"And they are as affectionate as they can be—they like one another and me; and they aren't easily disturbed by circumstances, not having had their morbid sensibilities developed, their innocent perceptions dimmed by alcoholic or other dissipations."

I select, rather at random, one or two other passages from his letters at this time.

"I have just been reading Emerson's Essays. They certainly kindle one's belief in the greatness of life and the nobility of little things; but, after all, the great refreshment of such books to me is—not that they give me new working ideas; I hardly know a book that has ever done that; the stock of ideas is almost constant in the world; but because they show that others are on the same track of admiration and hope as one's self for a goal only hinted at and conjectured to be glorious—on the same track, and farther advanced upon it; like older people, they fill in with experience what one has only guessed at. I find myself saying, 'I expect that life will be like this and that: it will confirm this and that idea in startling ways:' and then one of these great souls comes softly to me, and says, 'It is true.'"

And again:

"There are a great number of conventional ideas which are largely current, not only conversationally and among ordinary people, but in books—good and sensible books, written by people of experience—which are, in my opinion, radically and absolutely false, and yet no one takes the trouble to question them. I am always coming across them. Such as this: No one is more incapable of affection than a profligate. This, in my judgement, is a ludicrous error, though it is the statement of no less a moral physician than Lacordaire. If by affection you mean 'sustained, pure, disinterested emotion,' such as patriotism—well and good; but affection!—the two most affectionate persons I have ever known were thoroughly dissolute; and I mean by affection, not a slobbering sentimental passion of a purely sensual type, but an affection quite untainted, to all appearances leading them to make considerable sacrifices for the sake of it, and causing them the acutest misery when not reciprocated. In so far as profligates are selfish brutal natures, as they often are, it is true; but that is not the case with half of them. They are not unfrequently people of infirm will, strong affections, and a violent animal nature. It is selfishness, regard to personal comfort at all hazards, which is the hopeless nature, and can not be raised except through pain.

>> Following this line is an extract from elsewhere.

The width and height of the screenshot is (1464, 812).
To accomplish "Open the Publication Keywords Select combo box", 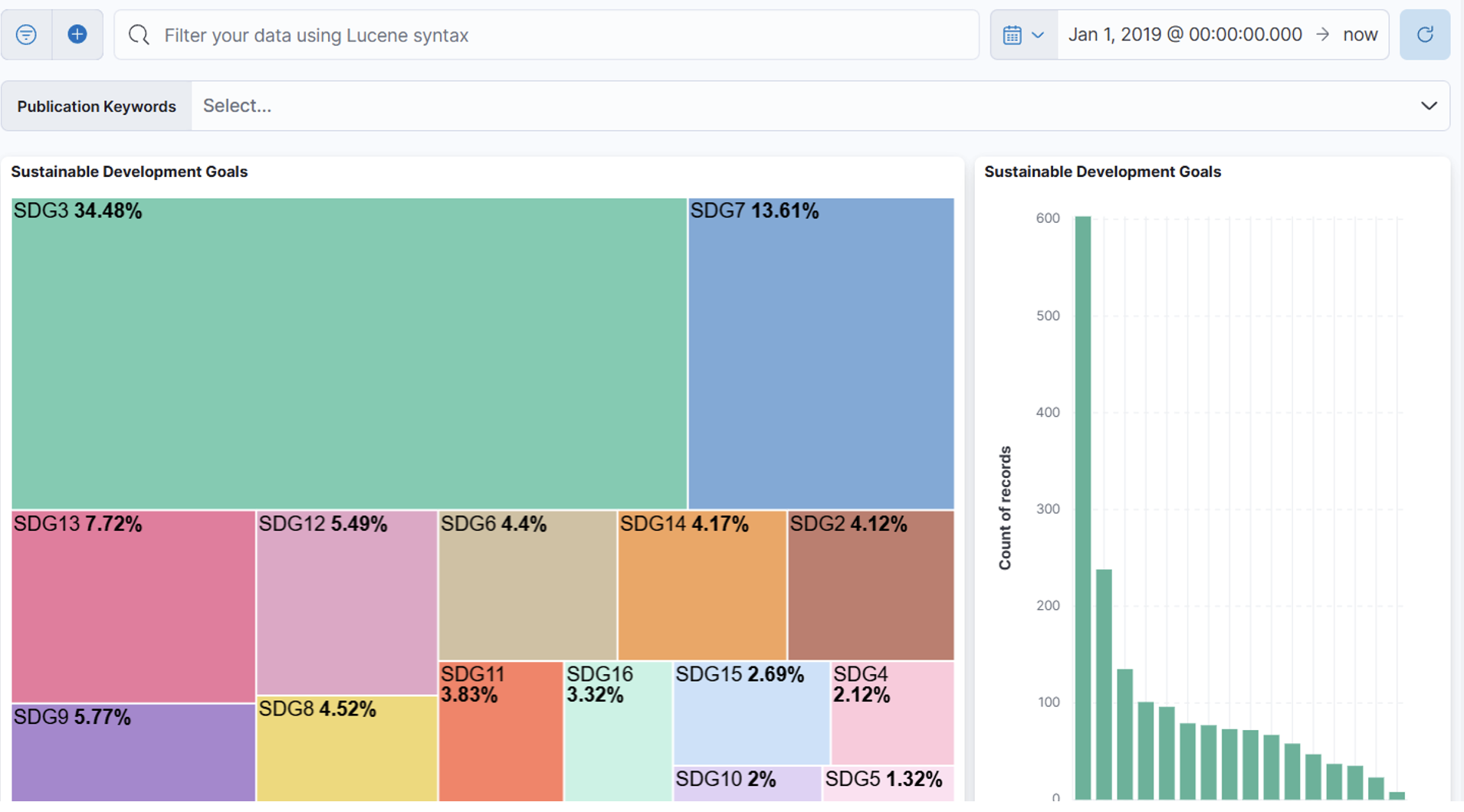I will click(x=820, y=106).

"Speaking of Lacordaire, another favourite position of his will illustrate my point. He was constantly inveighing in his seminary against desultory reading. Homer, Plutarch, Racine, Bossuet, and a few other books, are all he wishes a man to have read. He calls miscellaneous reading a subtle dissipation, a moral poison.

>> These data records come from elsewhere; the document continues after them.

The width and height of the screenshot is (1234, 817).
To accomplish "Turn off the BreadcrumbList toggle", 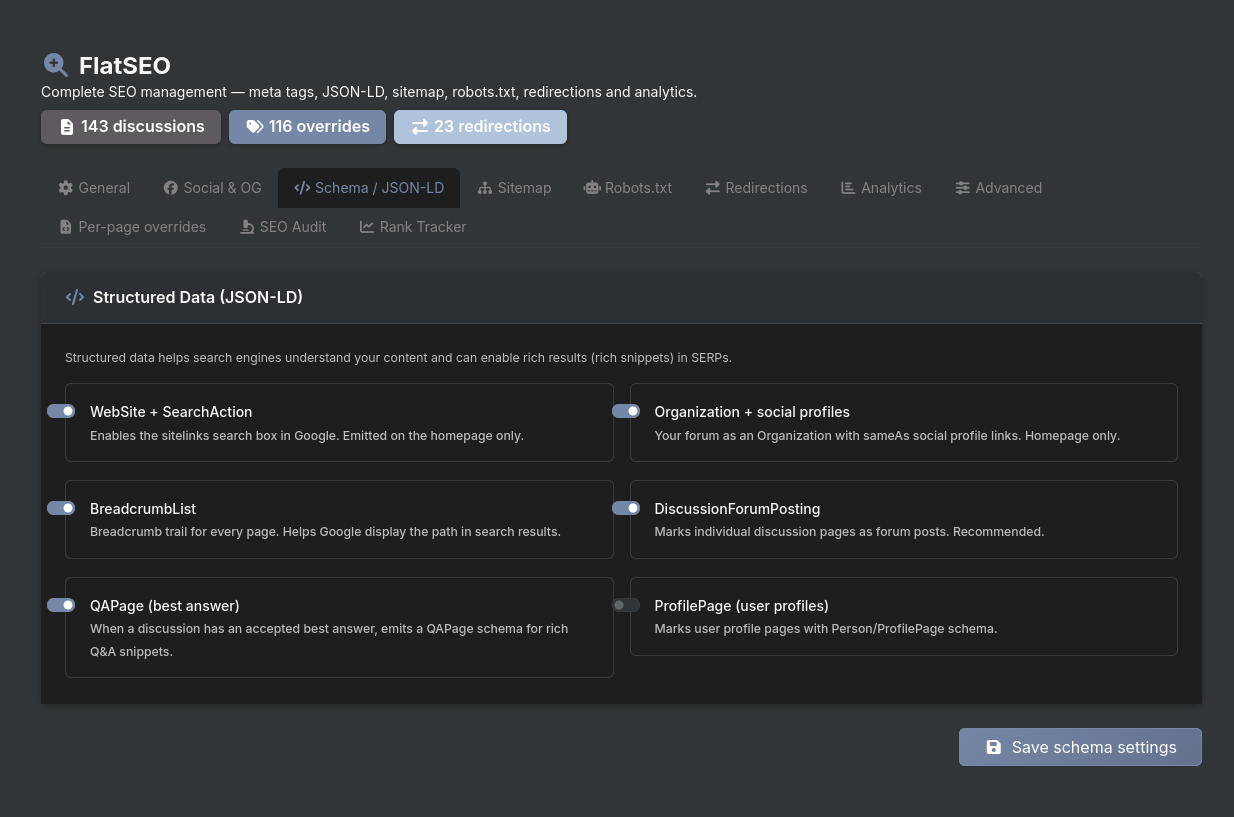I will tap(61, 508).
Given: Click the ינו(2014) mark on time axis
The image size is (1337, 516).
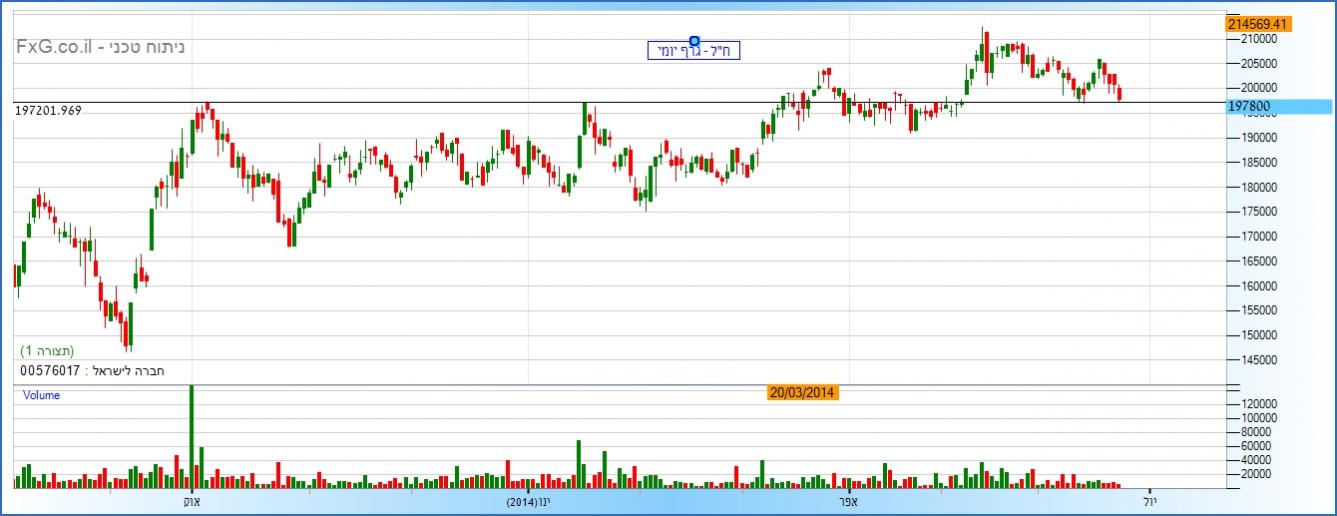Looking at the screenshot, I should [x=528, y=500].
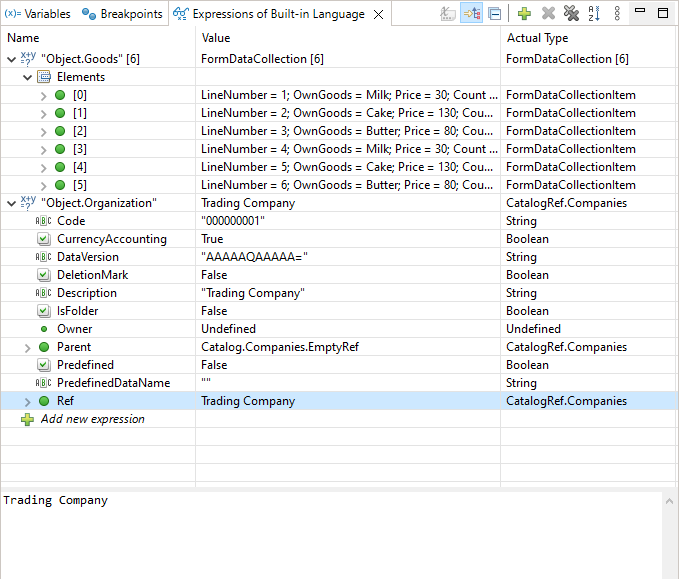Image resolution: width=679 pixels, height=579 pixels.
Task: Click the A-Z sort toolbar icon
Action: tap(594, 14)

"It seems to me to depend entirely upon temperament. Some natures are like mills, converting everything that comes in their way into grist; and in that case, no doubt, it is deleterious. They are people of slow-revolving mind, to whom statements in books are of the nature of authorities. Lacordaire was one, I think.

"But there are others who are like sieves; who want a constant passing of materials of all kinds over them to let a little fall through; people who draw from a huge jumble of miscellaneous facts, theories, and thoughts, a little sediment of truth of the precise size to suit them. Such a person was Macaulay.

"I believe that interference does more harm than good. If you thrust books upon a mind of the first type, the result is confusion and weariness. If you deny them to the latter, all you get is poverty of ideas, and morbidity, and mawkishness. I make a rule never to interfere with anybody's reading."